Angry for not being assertive
Well, I have realized that a lot of my social anxiety and anger to myself is most likely for not being able to being assertive. My main problem is because (I'm sorry to say this, I don't want to sound ****y or anything, but I need to describe the whole picture If I want your help) I have a lot of guys hitting on me constantly. I am a very attractive women and me being passive, shy or too nice most of the time attracts them a lot and I don't know how to be assertive enough to stop them. I mean once they asked me out or anything I can tell them easily no thank you or just tell them the truth, that I am gay. But the thing is before they even say anything they show it a lot in their body language, and I recognized right away but I don't know how to stop them, I mean I don't want to be rude and I feel bad they are trying so hard but me not being assertive I end up or hurting them or they mad at me or me being agressive.......Any help, somebody
Why are YOU feeling bad for their actions?I feel bad they are trying so hard but me not being assertive I end up or hurting them or they mad at me or me being agressive
When someone approaches another person in hopes of getting a number or a date, THAT someone takes THAT 50/50 chance that their advances will be accepted OR rejected. When playing the game of finding a date or a mate, those are the chances one takes in that arena. If someone did not want to get hurt they would stay in the sidelines! It is NOT your fault. You have nothing to do with it. Sure, you are good looking but THEY ultimately are "the" ones that approach you.
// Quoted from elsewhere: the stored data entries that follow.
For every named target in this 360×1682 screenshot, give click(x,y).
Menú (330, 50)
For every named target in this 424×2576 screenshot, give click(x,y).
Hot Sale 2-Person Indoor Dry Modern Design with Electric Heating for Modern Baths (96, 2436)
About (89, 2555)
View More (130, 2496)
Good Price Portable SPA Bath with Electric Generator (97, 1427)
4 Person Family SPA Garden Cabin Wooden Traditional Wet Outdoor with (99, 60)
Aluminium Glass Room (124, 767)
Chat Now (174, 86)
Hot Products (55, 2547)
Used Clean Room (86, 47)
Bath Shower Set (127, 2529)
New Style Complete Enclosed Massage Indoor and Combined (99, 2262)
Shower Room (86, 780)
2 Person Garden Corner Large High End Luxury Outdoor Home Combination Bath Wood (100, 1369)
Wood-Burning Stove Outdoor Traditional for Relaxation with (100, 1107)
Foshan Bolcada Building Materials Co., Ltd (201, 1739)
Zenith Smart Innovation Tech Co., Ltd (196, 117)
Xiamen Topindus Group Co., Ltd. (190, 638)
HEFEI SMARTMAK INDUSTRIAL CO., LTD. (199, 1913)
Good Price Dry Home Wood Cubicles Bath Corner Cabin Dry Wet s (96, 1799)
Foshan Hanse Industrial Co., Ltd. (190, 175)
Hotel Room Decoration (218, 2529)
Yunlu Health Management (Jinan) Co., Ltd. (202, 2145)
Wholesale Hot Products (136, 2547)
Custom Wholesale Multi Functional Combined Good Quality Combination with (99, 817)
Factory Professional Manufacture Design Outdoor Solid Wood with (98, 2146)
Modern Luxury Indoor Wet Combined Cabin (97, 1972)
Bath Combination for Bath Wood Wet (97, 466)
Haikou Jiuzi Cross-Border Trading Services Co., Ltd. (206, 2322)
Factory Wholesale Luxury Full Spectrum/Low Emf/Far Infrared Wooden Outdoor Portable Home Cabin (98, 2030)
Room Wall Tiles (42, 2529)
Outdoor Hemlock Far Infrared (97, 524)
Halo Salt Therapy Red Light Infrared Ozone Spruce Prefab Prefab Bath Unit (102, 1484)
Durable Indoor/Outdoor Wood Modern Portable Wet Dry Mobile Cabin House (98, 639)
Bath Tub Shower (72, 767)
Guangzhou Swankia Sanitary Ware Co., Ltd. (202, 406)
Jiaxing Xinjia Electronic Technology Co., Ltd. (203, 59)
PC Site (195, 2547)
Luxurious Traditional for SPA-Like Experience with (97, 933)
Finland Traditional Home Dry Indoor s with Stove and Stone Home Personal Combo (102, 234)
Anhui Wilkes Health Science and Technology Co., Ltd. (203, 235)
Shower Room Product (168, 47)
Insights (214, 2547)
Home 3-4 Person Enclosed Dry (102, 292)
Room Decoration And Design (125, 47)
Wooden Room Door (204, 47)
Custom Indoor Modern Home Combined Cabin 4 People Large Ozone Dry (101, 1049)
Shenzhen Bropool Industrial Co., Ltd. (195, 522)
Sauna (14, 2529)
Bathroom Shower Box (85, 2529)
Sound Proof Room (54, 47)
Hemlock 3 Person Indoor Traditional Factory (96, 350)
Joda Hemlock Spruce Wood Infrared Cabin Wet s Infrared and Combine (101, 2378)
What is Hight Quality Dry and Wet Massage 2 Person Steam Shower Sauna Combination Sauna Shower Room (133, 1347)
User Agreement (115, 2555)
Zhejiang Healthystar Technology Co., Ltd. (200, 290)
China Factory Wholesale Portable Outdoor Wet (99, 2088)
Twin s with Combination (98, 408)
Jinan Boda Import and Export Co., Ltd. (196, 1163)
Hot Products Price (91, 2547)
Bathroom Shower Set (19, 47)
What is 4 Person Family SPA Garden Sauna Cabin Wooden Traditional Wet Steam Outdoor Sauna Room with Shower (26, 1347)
And if you can read their body language WHY CANT THEY READ YOURS? It is not like you are advertising for a mate, lead them on or tease them and just diss them. It is not rude to tell that that you are in a stable, happy relationship, you appreciate their attention but are not interested. Do not complicate things more for yourself. Like I said before, those are the chances one takes when cold calling. If they are mad at you, well that is their problem they are pouting because they did not get what they wanted. We all do not get what we want out of life, Sie la vie! Maybe they never heard the word "NO" before and this is their first time


Hi There..
I can totally relate! I was a bartender for years and yes, an attractive female, around drunk all men conferences wasnt easy! the first thing I did is look at how I am sort of welcoming them to talk to me- I make eye contact or would politely smile slightly, or start a conversation because I was uncomfortable with the staring.. I found I started a lot by my body language and showing I was uncomfortable which opened the door. Sometimes men just think they see invitations when we are being polite. Forget being polite.
There is a way to fend off men politely and that is to be more confident in yourself. When they stare dont acknowledge in fact enjoy the attention without opening up an invitation. If they approach you simply say 'excuse me' and go to the washroom or find a friend.. they dont need to know you are in a relationship or gay, doesnt matter enough. Excuse me is polite and courteous and makes the move. If someone is being persistant simply say "you are making me uncomfortable, excuse me" walk away and they generally stop, the penis factor- they cant work two heads at once anyways- so dont feel bad!
I agree with the post below! so true! dont feel bad for them, and be confident in yourself just b.c. someone else is interested doesnt mean you'll be!
Let us know how it goes! goodluck and keep your head up!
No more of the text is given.